次は、首都の治安を守る警視庁の警備部災害対策課を訪ねた。同課のアカウント(@MPD_bousai )は、2023年8月現在で98万2000人のフォロワー数を誇る。ツイートは災害への備えにつながる話題が中心だが、「水道水だけで体の深部体温を下げる方法」「ペットが熱中症になったときの対処」など、季節に合わせた生活のヒントも多い。
警視庁警備部災害対策課
災害警備情報係長の山中義之警部
ツイートは同課の職員が持ち回りで担当し、災害警備情報係長の山中義之警部が全体を統括している。
山中警部によると、同課は2011年の東日本大震災の経験を踏まえ、「さまざまな情報が飛び交う災害時に、被災者の方が必要とする正しい情報を発信するには、SNSが最適だと考え、平成25(2013)年1月からツイートを始めました」ということだ。
同課のアカウントが平時から知られていなければ、災害時に情報を発信しても多くの人に届かない。そこでツイートは「できるだけ多くの方に関心を持っていただけるように、身近で親しみやすく、『なるほど』と気付きを感じられる内容や表現を心掛けている」そうだ。
注目を集めるにはタイミングも重要になる。
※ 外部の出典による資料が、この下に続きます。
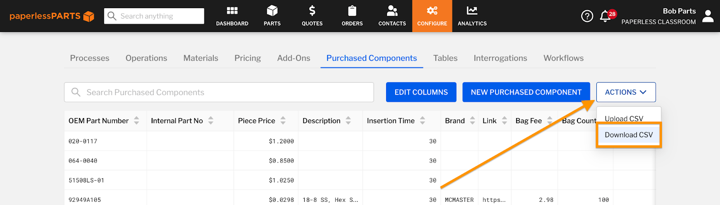720x205 pixels.
Task: Click the Bob Parts user avatar icon
Action: [708, 16]
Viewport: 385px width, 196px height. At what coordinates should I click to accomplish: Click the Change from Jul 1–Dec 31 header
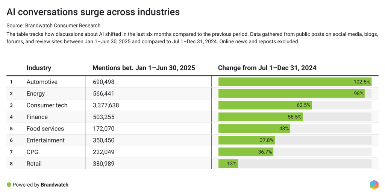pos(267,68)
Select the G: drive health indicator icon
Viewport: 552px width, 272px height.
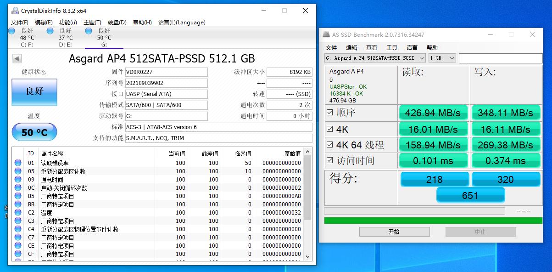point(87,30)
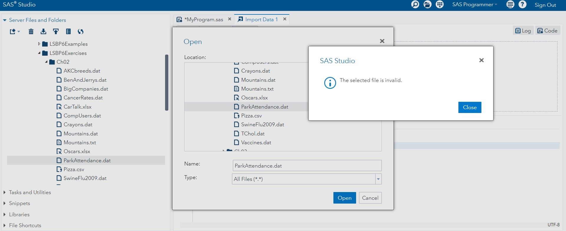
Task: Open the file Type dropdown arrow
Action: coord(378,179)
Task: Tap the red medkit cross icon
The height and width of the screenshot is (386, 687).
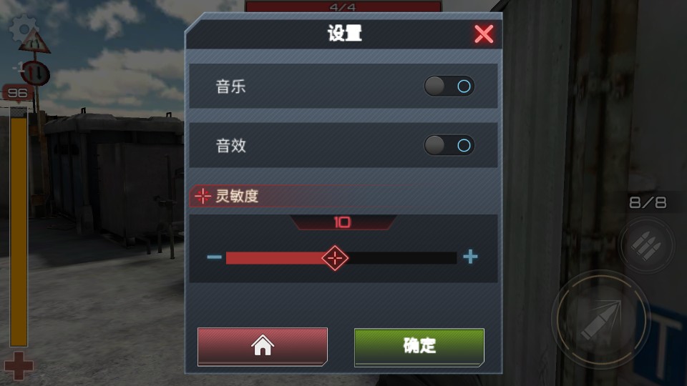Action: (19, 365)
同課課長の田浦善之警視は「今年、地下鉄サリン事件が発生した3月20日にツイートした『事件も災害も風化させない』というキーワードには、『いいね』とリツイートの合計が2万5000件ありました。ツイートを見ている皆さんの目が、研ぎ澄まされているのを感じます」としている。
日本語の使い方について、山中警部は「ユーザーには、老若男女、さまざまな方がいらっしゃるので、簡潔で分かりやすい表現を心掛けています。例えば、『高台に避難してください』というより『高いところに逃げてください』の方が分かりやすく、外国人や小さなお子さん、高齢者、障がいを持った方にも伝わります」と、災害弱者への配慮からも言葉の選択が重要だと語ってくれた。